The gains on the S&P 500 pushed the index to its highest close since December 2007 and its biggest weekly gain since December 2011. Most of the gains came early in the holiday-shortened week, including the largest one-day rise for the index in more than a year on Wednesday after politicians struck a deal to avert the “fiscal cliff.” The Dow Jones industrial average .DJI gained 43.85 points, or 0.33 percent, to 13,435.21. The Standard & Poor’s 500 Index .SPX rose 7.10 points, or 0.49 percent, to 1,466.47. The Nasdaq Composite Index .IXIC edged up 1.09 points, or 0.04 percent, to 3,101.66. For the week, the S&P gained 4.6 percent, the Dow rose 3.8 percent and the Nasdaq jumped 4.8 percent to post their largest weekly percentage gains in more than a year. The CBOe Volatility index .VIX, a measure of investor anxiety, dropped for a fourth straight session, giving the index a weekly decline of nearly 40 percent, its biggest weekly fall ever. The close of 13.83 on the VIX marks its lowest level since August.

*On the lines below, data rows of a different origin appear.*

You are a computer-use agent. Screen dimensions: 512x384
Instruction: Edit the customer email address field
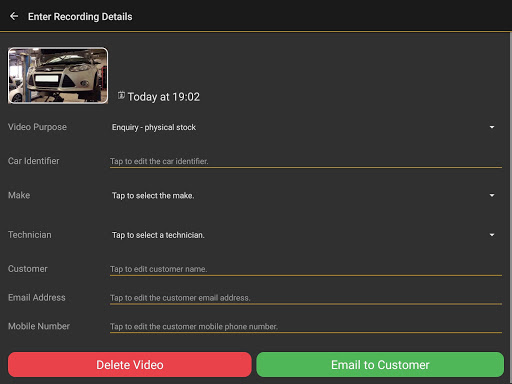[x=306, y=298]
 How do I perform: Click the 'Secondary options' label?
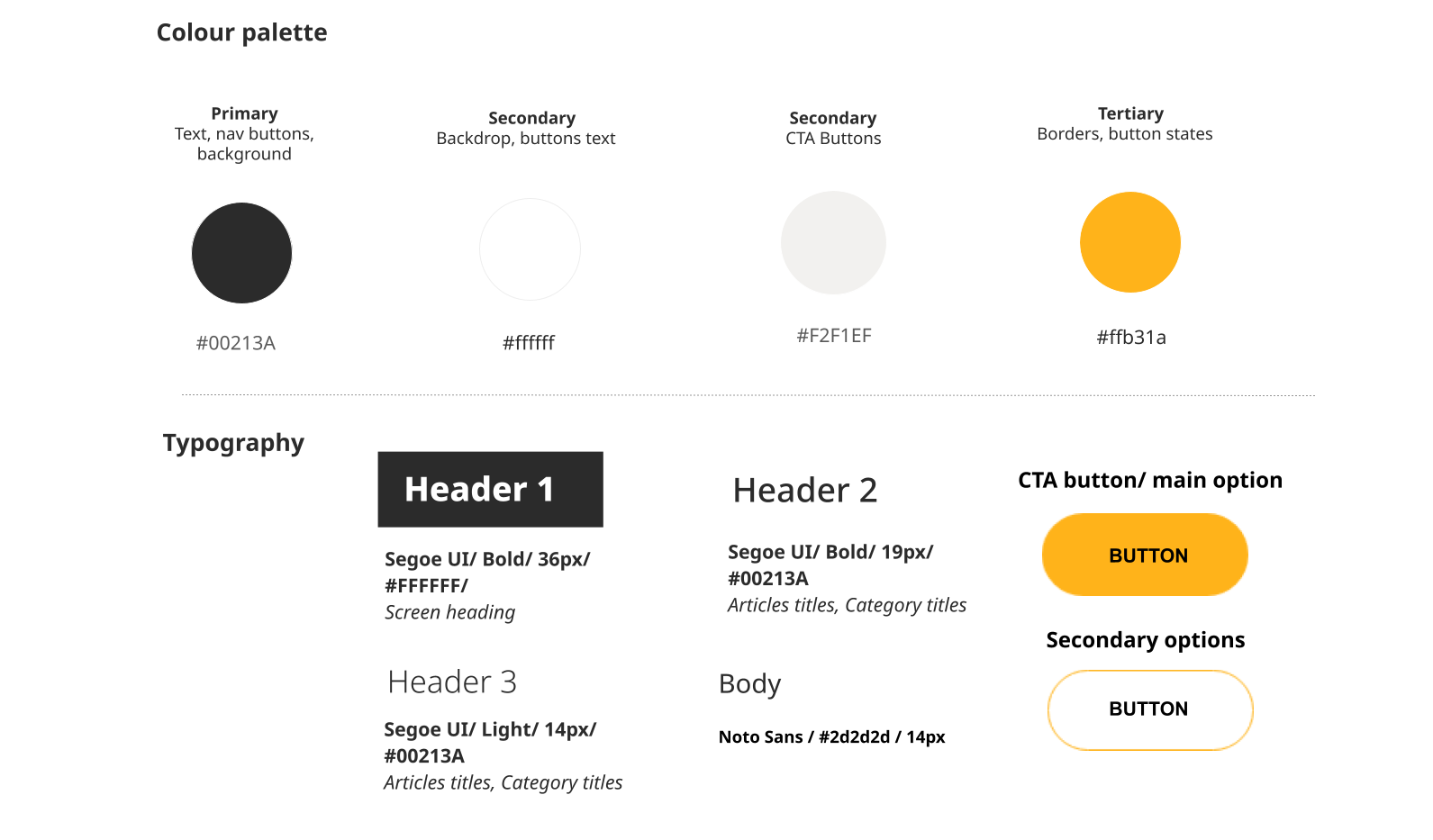pyautogui.click(x=1145, y=640)
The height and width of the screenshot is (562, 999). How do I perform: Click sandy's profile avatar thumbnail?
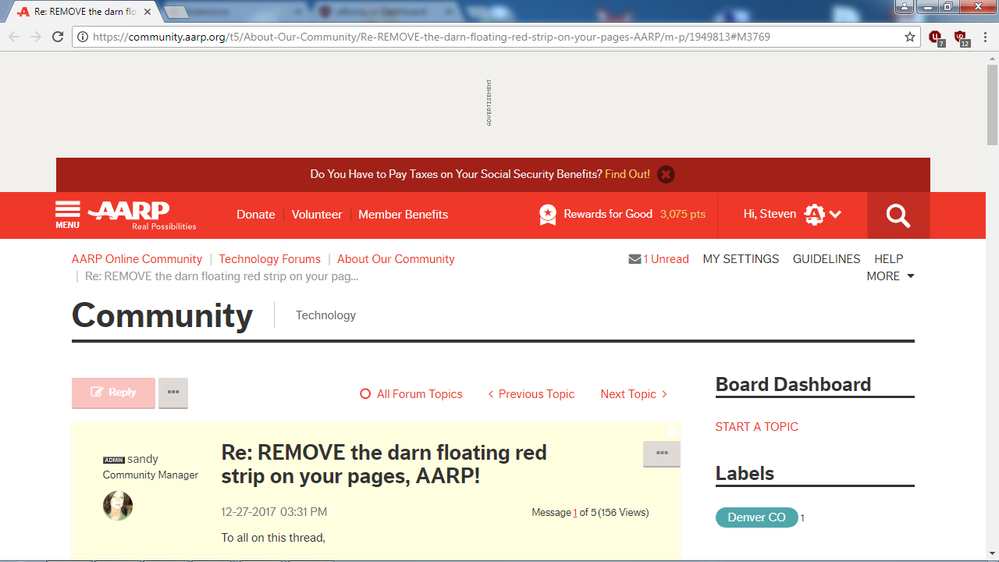(118, 506)
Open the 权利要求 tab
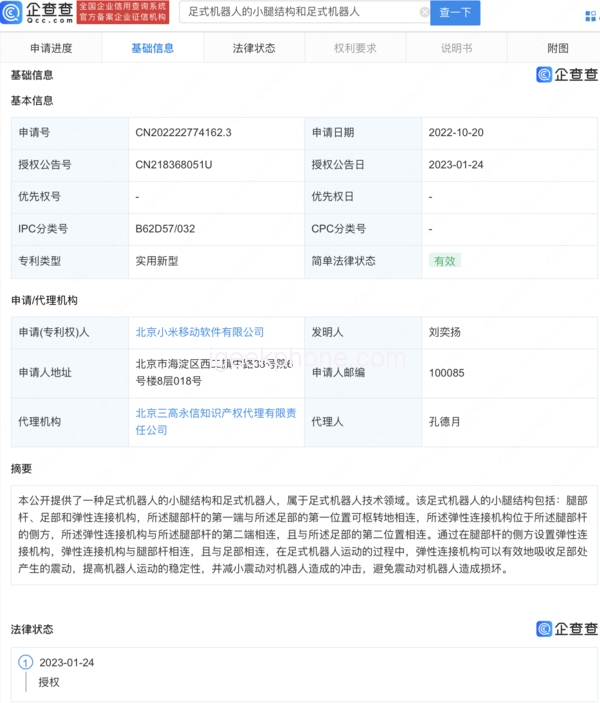The width and height of the screenshot is (600, 703). (x=354, y=48)
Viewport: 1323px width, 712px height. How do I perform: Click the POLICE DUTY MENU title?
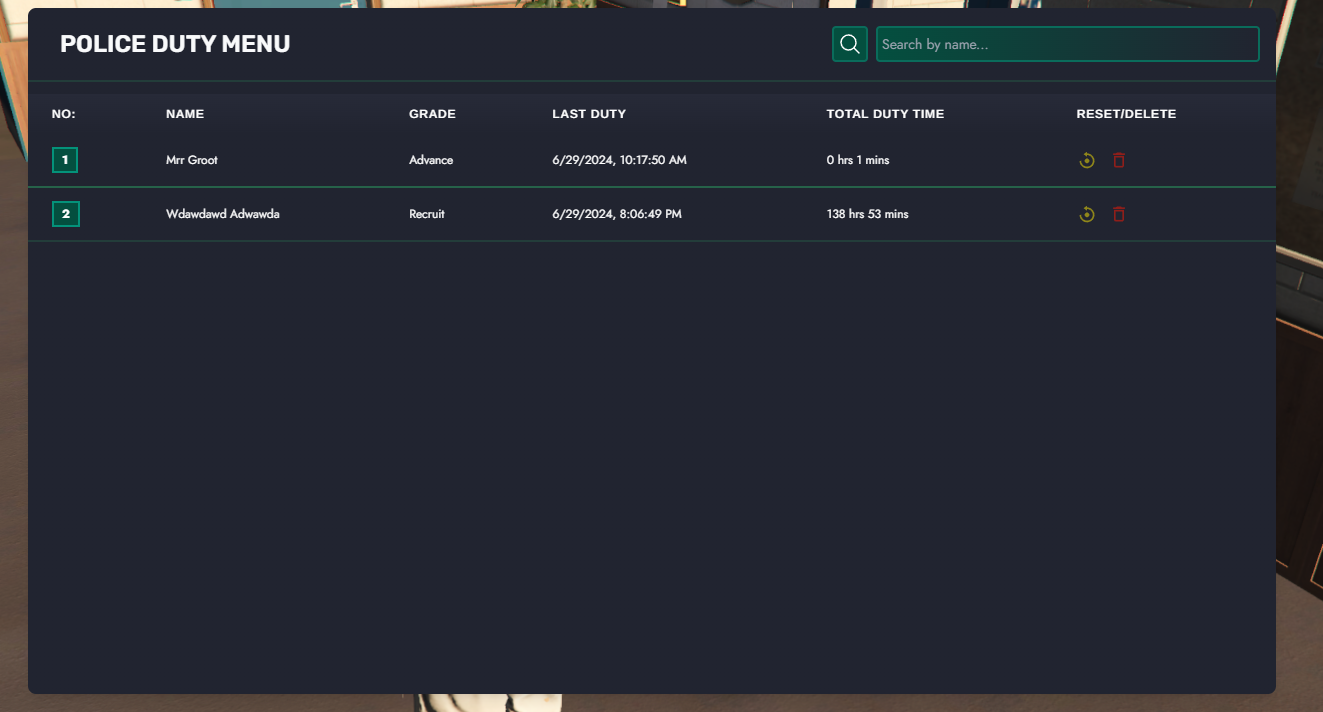click(x=175, y=44)
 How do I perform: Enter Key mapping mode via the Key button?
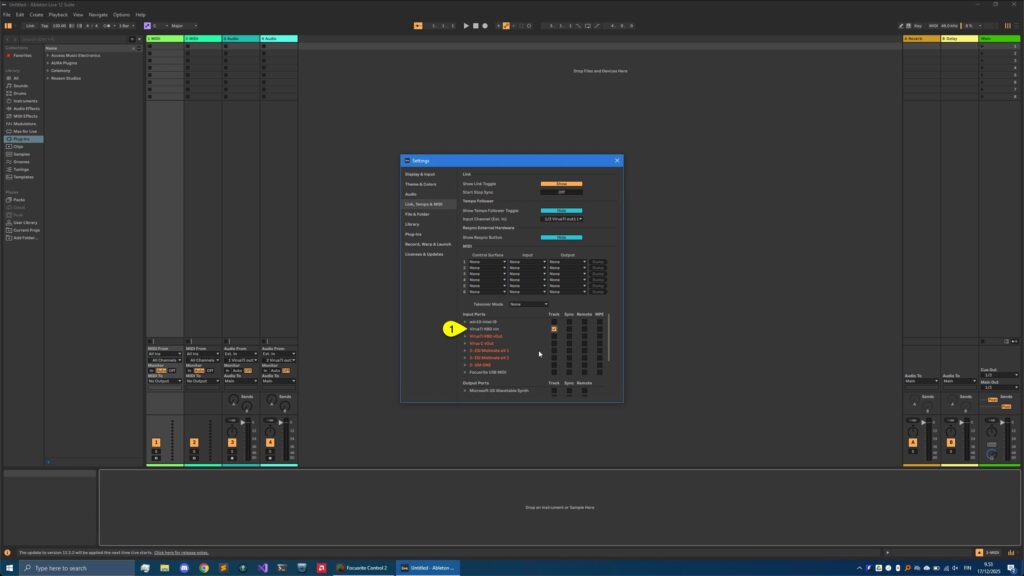pos(918,25)
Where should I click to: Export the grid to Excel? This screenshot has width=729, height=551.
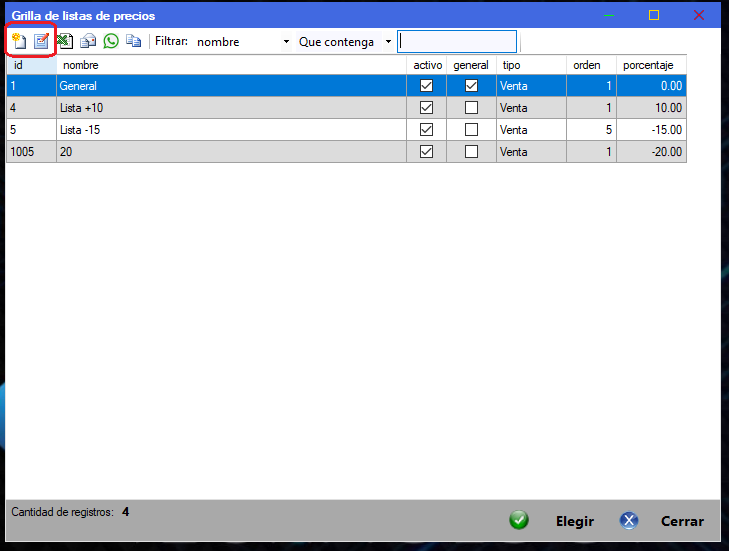[65, 42]
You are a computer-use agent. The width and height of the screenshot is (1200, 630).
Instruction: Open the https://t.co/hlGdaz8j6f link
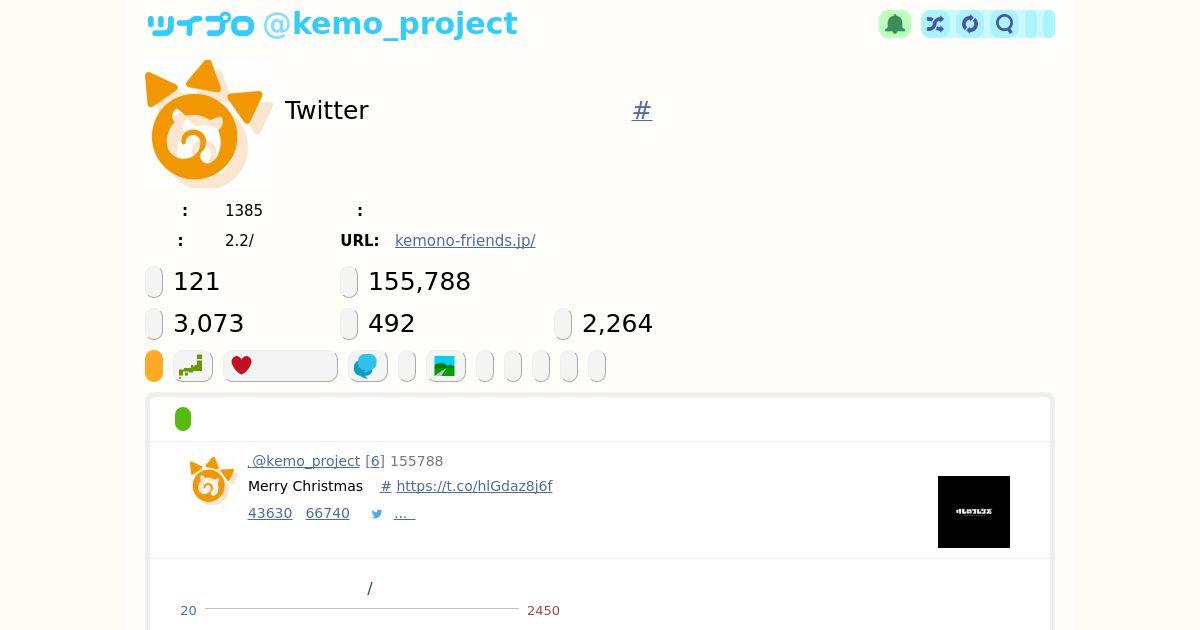474,486
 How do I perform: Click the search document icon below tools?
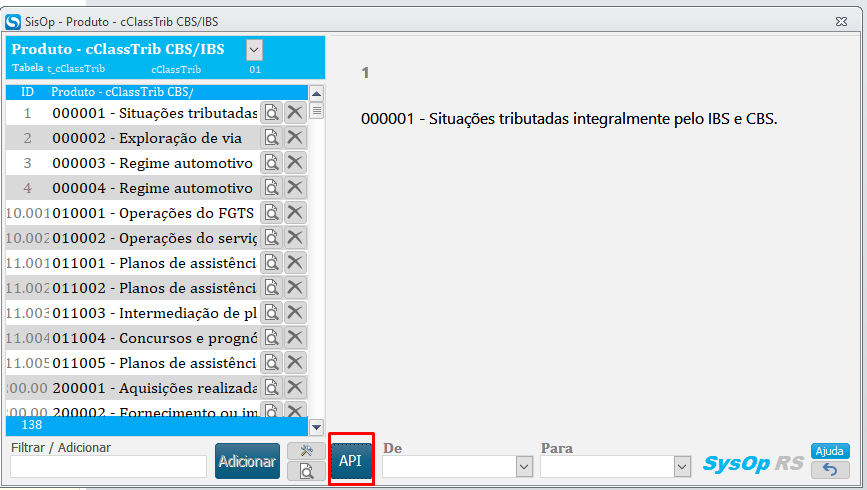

In Friday’s economic reports, the Labor Department said non-farm payrolls grew by 155,000 jobs last month, slightly below November’s level. Gains were distributed broadly throughout the economy, from manufacturing and construction to healthcare. Also serving to boost equities was

data from the Institute for Supply Management showing U.S. service sector activity expanding the most in 10 months. With the S&P 500 index at a fiveyear closing high, analysts said any gains above the index’s intraday high near 1,475 in September may be harder to come by. “We are getting to a point

where we need a strong catalyst, which could be earnings, it could be three months of good economic data, it could be a variety of things,” said Adam Thurgood, managing director at HighTower Advisors in Las Vegas, Nevada. “What is going on right now is this conflicting view of fundamentals look pretty good and improving, and then you’ve got these negative tail risks that could blow everything up,” Thurgood said. He referred to “a fiscal superstorm brewing” of issues still left unresolved in Washington, including tough federal budget cuts and the need to raise the government’s debt ceiling all within a couple of months. The rise in payrolls shown by the jobs data did not make a dent in the U.S. unemployment rate still at 7.8 percent. A Reuters poll on Friday of economists at Wall Street’s top financial institutions showed that most expect the Fed in 2013 to end the program with which it bought Treasury debt in an effort to stimulate the economy. A drop in Apple Inc (AAPL.O) shares of 2.6 percent to $528.36 kept pressure on the Nasdaq. Adding to concerns about Apple’s ability to produce more innovative products, rival Samsung electronics

Co Ltd (005930.KS) is expected to widen its lead over Apple in global smartphone sales this year with growth of 35 percent. Market researcher Strategy Analytics said Samsung had a broad product lineup. eli Lilly and Co (LLY.N) was among the biggest boost’s to the S&P, up 3.7 percent to $51.56 after the pharmaceuticals maker said it expects its 2013 earnings to increase to $3.75 to $3.90 per share, excluding items, from $3.30 to $3.40 per share in 2012. Fellow drugmaker Johnson & Johnson (JNJ.N) rose 1.2 percent to $71.55 after Deutsche Bank upgraded the Dow component to a “Buy” from a “Hold” rating. The NYSeArca pharmaceutical index .DRG climbed 0.6 percent. Shares of Mosaic Co (MOS.N) gained 3.3 percent to $58.62. excluding items, the fertilizer producer’s quarterly earnings beat analysts’ expectations, according to Thomson Reuters I/B/e/S. Volume was modest with about 6.07 billion shares traded on the New York Stock exchange, NYSe MKT and Nasdaq, slightly below the 2012 daily average of 6.42 billion. Advancing stocks outnumbered declining ones on the NYSe by 2,287 to 701, while on the Nasdaq, advancers beat decliners 1,599 to 866.